New research of working Brits in their 50s, has revealed that 61, the current age of stars such as Tom Cruise and Meg Ryan, is the ideal age to retire.
Yet, according to the findings, this is out of kilter with reality by eight years, with most insisting that they won’t be in a position to stop work until they are 69, almost a decade later than they had hoped for, and three years more than the current official retirement age of 66.
In fact, almost half of over 50s are unsure if they will have enough in the pot for what they believe to be a comfortable retirement (47 percent), whilst 25 percent are already certain they won’t have enough to be able to live the post-work life they desire. according to the report from digital wealth manager, Moneyfarm.
And a shocking 53 percent of over 60s say that despite their age, they still don’t have a true grasp on how much they will need.
Worryingly, more than a quarter (28 percent) of over 50s don’t feel they will ever be in a strong enough financial position to fully retire, while 79 percent said regardless of when they retire, they have genuine concerns about being able to pay for it.
85 percent say there’s no doubt that they’ll be retiring later than their parents did.
Over three-quarters of those asked, said they wished they had started saving for retirement sooner (79 percent).
Lily Sparrow, Senior Investment Consultant at Moneyfarm says: “You cannot start paying into your pension pot early enough. There is no such thing as too soon in order to avoid this ‘retirement gap’. Making small changes early on in your working life is a lot easier than making huge sacrifices later on down the line when life’s financial obligations and challenges are that much greater.”
Whilst just over half claim that they will fund their retirement through a mix of state, company and private pensions (51 percent), 16 percent say they will mostly be reliant on the state pension, four percent on the sale of property and three percent believe an inheritance will fill the coffers to fulfil their retirement dreams.
16 percent of people claim they have lost track of the number of pension pots they may or may not have.
Sparrow concludes: “Paying into a pension pot isn't just a financial responsibility; it's a highly calculated investment in the life you want to lead during your golden years.

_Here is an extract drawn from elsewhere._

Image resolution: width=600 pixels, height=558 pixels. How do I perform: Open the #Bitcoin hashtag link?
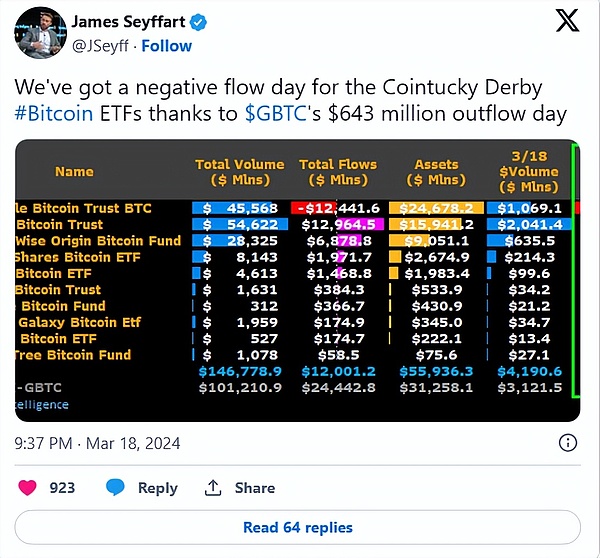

By planning and contributing early, you're taking control of your retirement timeline, ensuring that you can retire at your desired age with the peace of mind and financial stability you deserve."
However, over half of the people asked still intend to stand up and be counted in the workforce, saying that they’ll get part-time roles to tide them over (53 percent).

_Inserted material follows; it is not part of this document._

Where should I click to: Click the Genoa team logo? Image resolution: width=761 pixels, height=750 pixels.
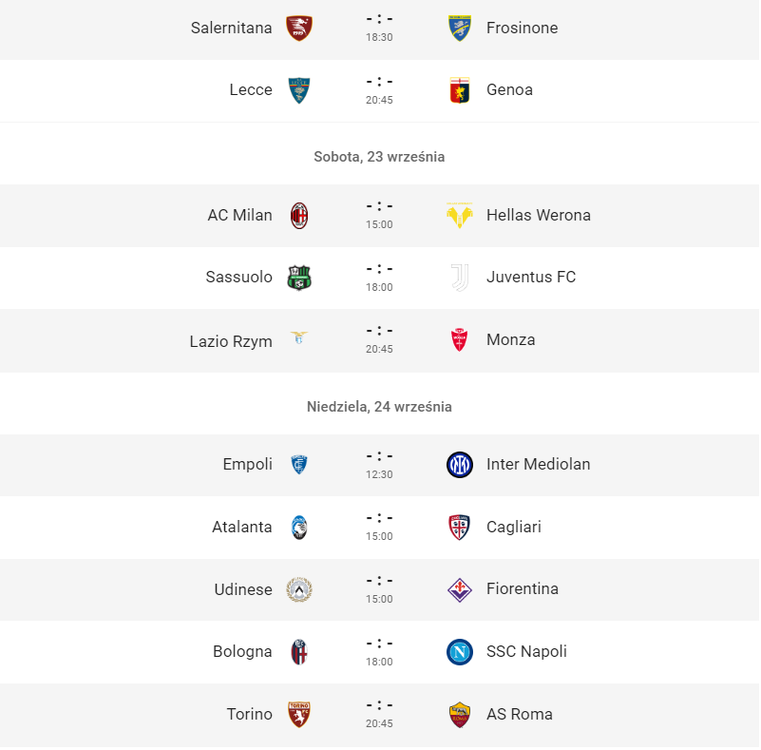pyautogui.click(x=459, y=90)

Almost a quarter say that they’ll dedicate time to a side hustle rather than fully downing tools (21 percent), others say they will take up volunteer work (13 percent) and nine percent will continue to offer consultancy and do ad hoc work to keep themselves ticking over.
When it comes to what we are looking forward to the most, spending more time with family came top (54 percent), followed by traveling the world (37 percent), improving fitness (24 percent) and learning new skills (20 percent).
The average amount people believe they will need for the ideal retirement is £373K, according to the report.